“¡Chuta, carajo, chuta! ¡Niño, ¿Qué no entiendes?! No, hacia allá no, corre hacia el centro… ¡Es que no aprendes, carajo!” “¡Árbitro sinvergüenza, es pa’ matarte, ya verás allá afuera, te vas a ir calientito a tu casa!” “A ver si ya pones a mi hijo a jugar, ¡eh!” “¡Como le vuelvas a gritar a mi hijo te rompo la cara!”
Estas escenas de violencia se reproducen cada fin de semana en los partidos de fútbol infantil y juvenil de distintos países del mundo. Esos padres no saben manejar su frustración y pocas personas se atreven a intervenir en lo que aquéllos consideran su “sagrado derecho” a educar a sus hijos como les dé la gana.
Aunque puede influir el nivel de educación, estas conductas se producen con frecuencia en padres con cierto nivel de educación y posición social, en clubes deportivos privados. La forma de vestir y de comportarse en otros entornos desentona con la bestia en que se transforman cuando sus hijos juegan al fútbol.
Un entorno de inocencia infantil y buenos modales de adultos “educados” se convierte en una olla asfixiante de gritos a los niños, a los árbitros, a los rivales y a otros padres.
Estos energúmenos a los que otros espectadores quisieran estrangular vuelcan su frustración en sus propios hijos. Quieren que hagan lo que ellos no pudieron o no se atrevieron a ser. O peor aún, que sus hijos son una extensión de ellos mismos que refleja lo que son: “triunfadores”, “talentosos”, “fuertes”… proyecciones que se manifiestan en otros ámbitos educativos y del deporte.
Algunos expertos señalan a los padres como la principal causa de violencia en el deporte escolar, el fútbol en especial. Los enfrentamientos generan violencia en los propios niños, que aprenden a ver en un juego un escenario de guerra. Aprenden a considerarlo una amenaza que los obliga a competir en lugar de disfrutar mientras aprenden y compiten con sus adversarios.
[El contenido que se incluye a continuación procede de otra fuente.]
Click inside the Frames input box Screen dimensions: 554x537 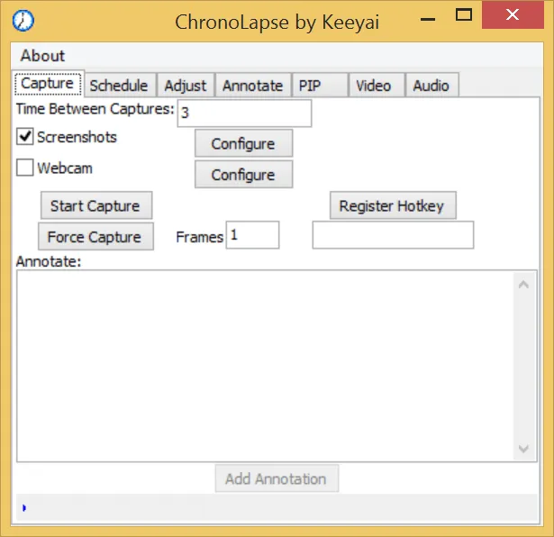(x=252, y=235)
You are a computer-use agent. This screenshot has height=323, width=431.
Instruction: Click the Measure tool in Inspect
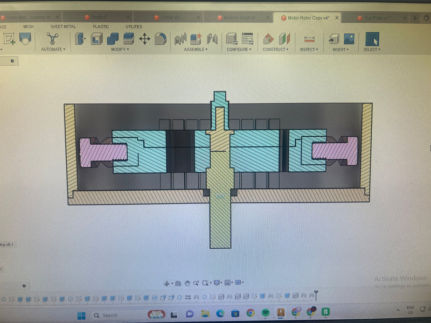coord(309,39)
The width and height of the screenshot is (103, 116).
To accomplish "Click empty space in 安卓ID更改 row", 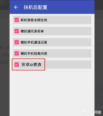I will [68, 64].
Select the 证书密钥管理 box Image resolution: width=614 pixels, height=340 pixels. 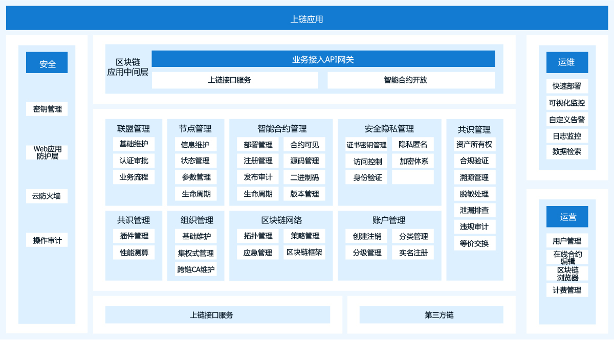pyautogui.click(x=366, y=145)
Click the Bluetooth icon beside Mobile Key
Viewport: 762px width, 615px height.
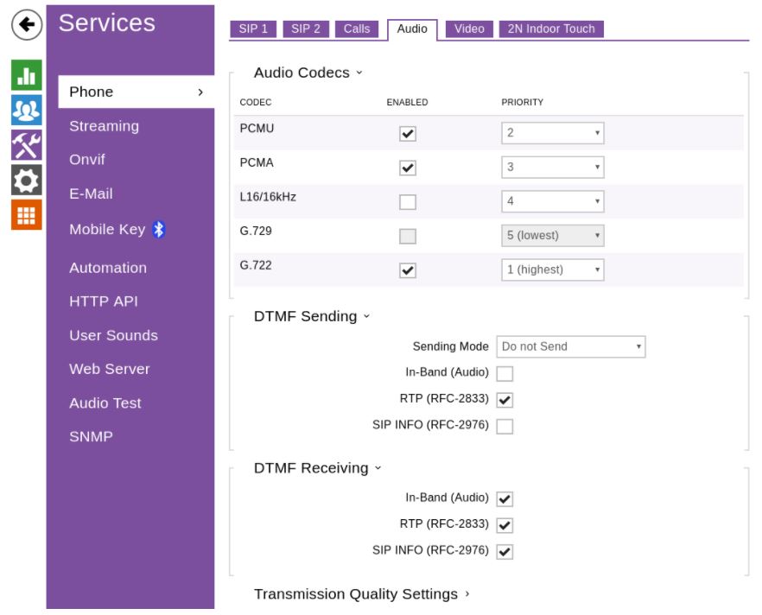click(159, 229)
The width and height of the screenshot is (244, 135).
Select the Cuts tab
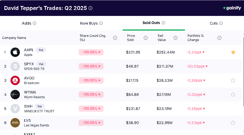(213, 23)
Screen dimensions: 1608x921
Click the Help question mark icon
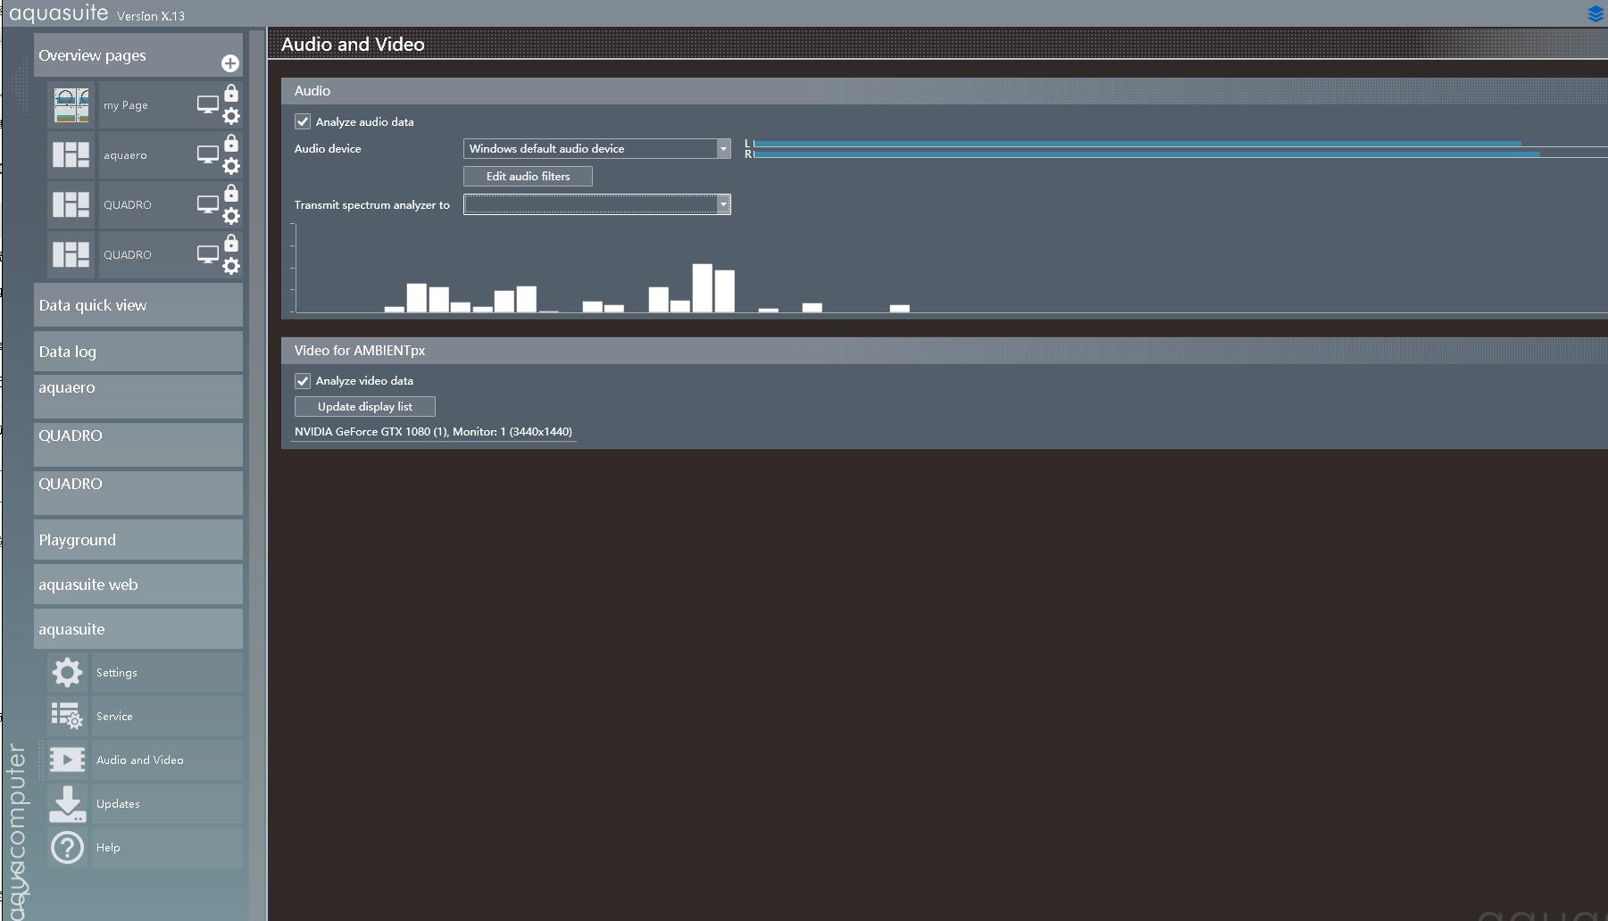[67, 848]
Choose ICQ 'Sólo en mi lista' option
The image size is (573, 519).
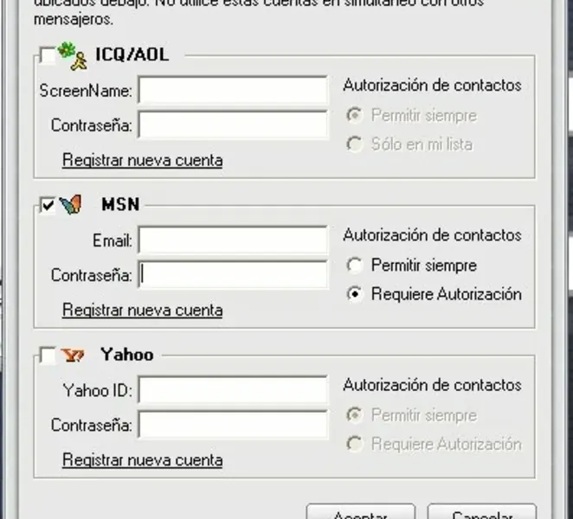pos(353,144)
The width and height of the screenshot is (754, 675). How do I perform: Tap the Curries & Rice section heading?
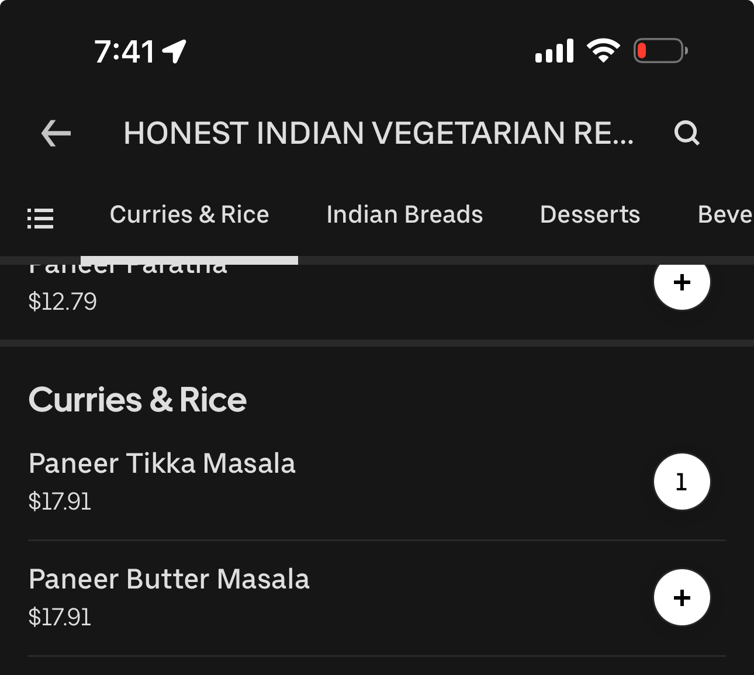(137, 400)
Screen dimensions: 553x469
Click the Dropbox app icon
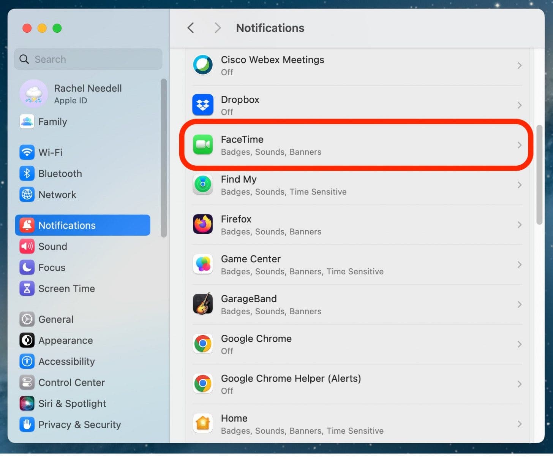pos(203,105)
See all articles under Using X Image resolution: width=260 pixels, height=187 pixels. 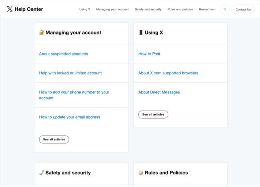click(x=153, y=114)
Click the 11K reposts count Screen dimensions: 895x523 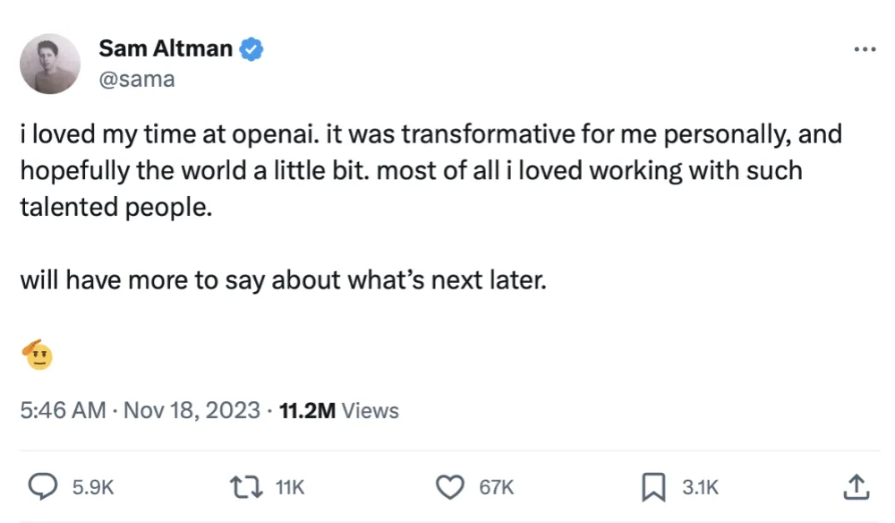pos(290,487)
En algunos casos sufren traumas y daños a su autoestima difíciles de tratar más adelante en su vida, incluso cuando se convierten en adultos, tienen hijos y repiten los patrones de violencia que aprendieron. Muchos de los energúmenos adultos llevan dentro un niño herido.
La altivez y la soberbia que desarrollan algunos jóvenes deportistas no son sino un mecanismo para defenderse de entornos hostiles. Pero otros jóvenes insultan, golpean y hasta les escupen a sus adversarios para desquitar la violencia que soportaron de sus padres.
No es raro ver a muchos padres gritar: “busca el balón en el centro”, cuando el entrenador le había dicho al niño que lo hiciera por la banda. Esto provoca que el menor se paralice y se confunda. Si hace una cosa, tendrá problemas con el entrenador, que lo quitará del campo; si hace la otra, tendrá a su padre pegándole de gritos durante el camino de vuelta a casa, y probablemente lo avergüence ante el resto de la familia con lo “mal” que jugó. La conducta de muchos padres puede provocar situaciones de violencia con los propios entrenadores, aunque también con los árbitros o con los padres de otros jugadores. En cualquier caso, el niño se convierte en rehén de esa violencia, y sufre en silencio la vergüenza de ser un niño señalado por la conducta de su padre.
Algunos clubes de fútbol juvenil respaldan a los entrenadores para evitar agresiones de los padres y no fomentar su envalentonamiento. A la mínima señal de gritos e insultos, expulsan a los “adultos” de partidos y entrenamientos. Pero al final, son los jóvenes quienes sufren las consecuencias cuando los apartan de partidos y entrenamientos por la insistencia de sus progenitores.
Algunos clubes organizan actividades que favorecen las relaciones entre jugadores, padres y entrenadores. La convivencia se beneficia de estas actividades, pero a veces se mantienen las situaciones de violencia por padres que no pueden o no quieren controlarse. Este fenómeno de padre hooligan se ha extendido a otros deportes e incluso al campo de la educación, lo que pone de manifiesto la necesidad de trabajar con los padres y de reforzar la autoridad de entrenadores y maestros.